+++ RECORDS SUPPLIED

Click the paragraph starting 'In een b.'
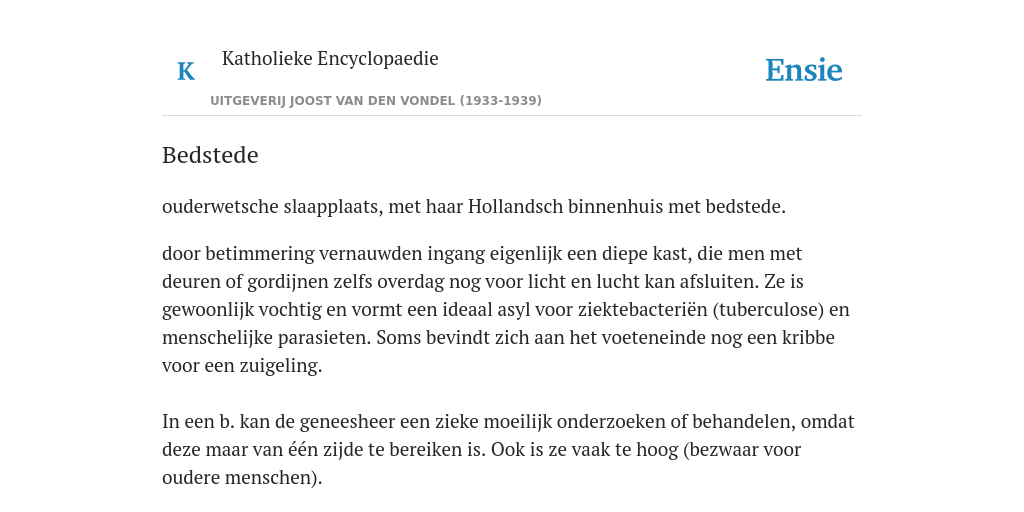This screenshot has width=1024, height=512. [x=508, y=450]
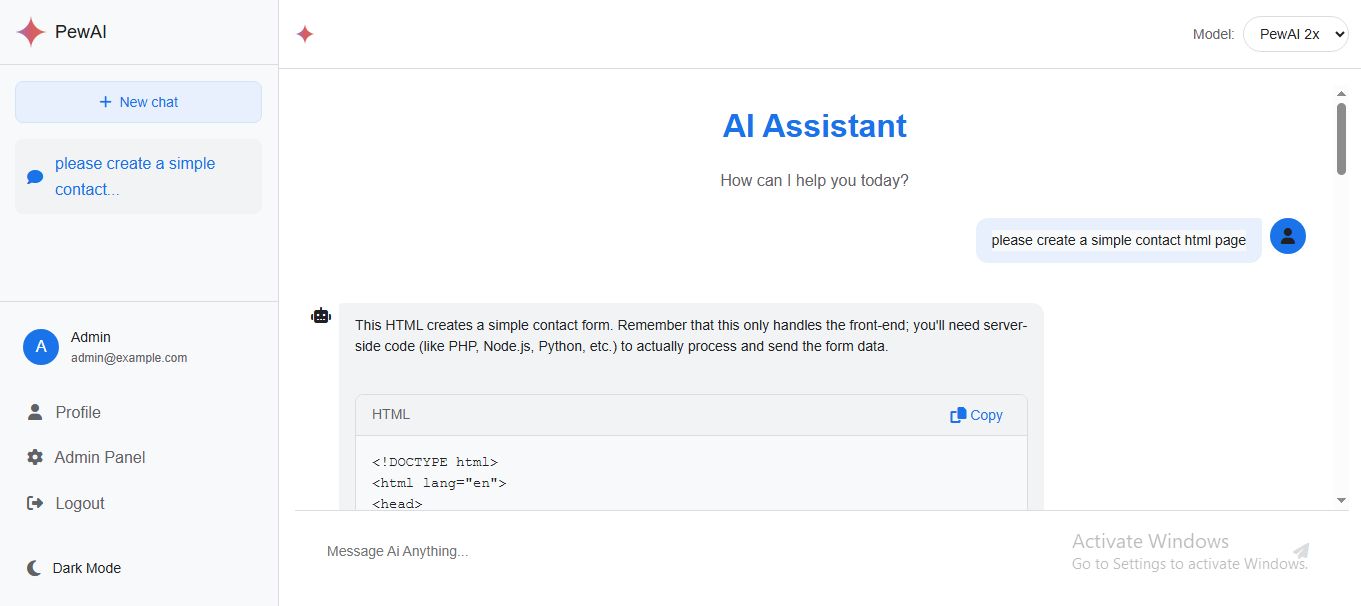This screenshot has height=606, width=1361.
Task: Click the PewAI star logo in sidebar
Action: point(31,32)
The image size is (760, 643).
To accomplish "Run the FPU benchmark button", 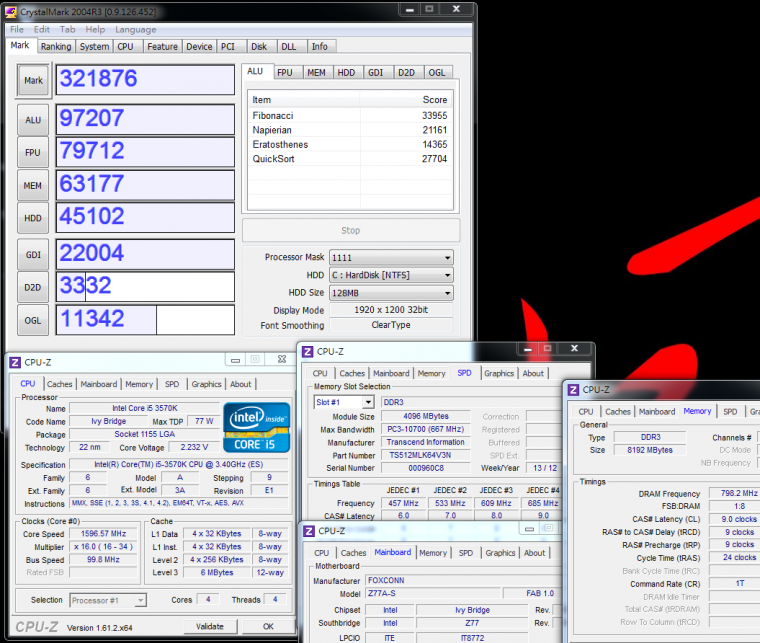I will (33, 153).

++++++

### PROBLEM DETAILS
Pull out every line of the items above that contains the word "Click", and copy each one unchanged.

### SOLUTION
Click the paragraph starting 'In een b.'
Task: Click the PewAI star logo in sidebar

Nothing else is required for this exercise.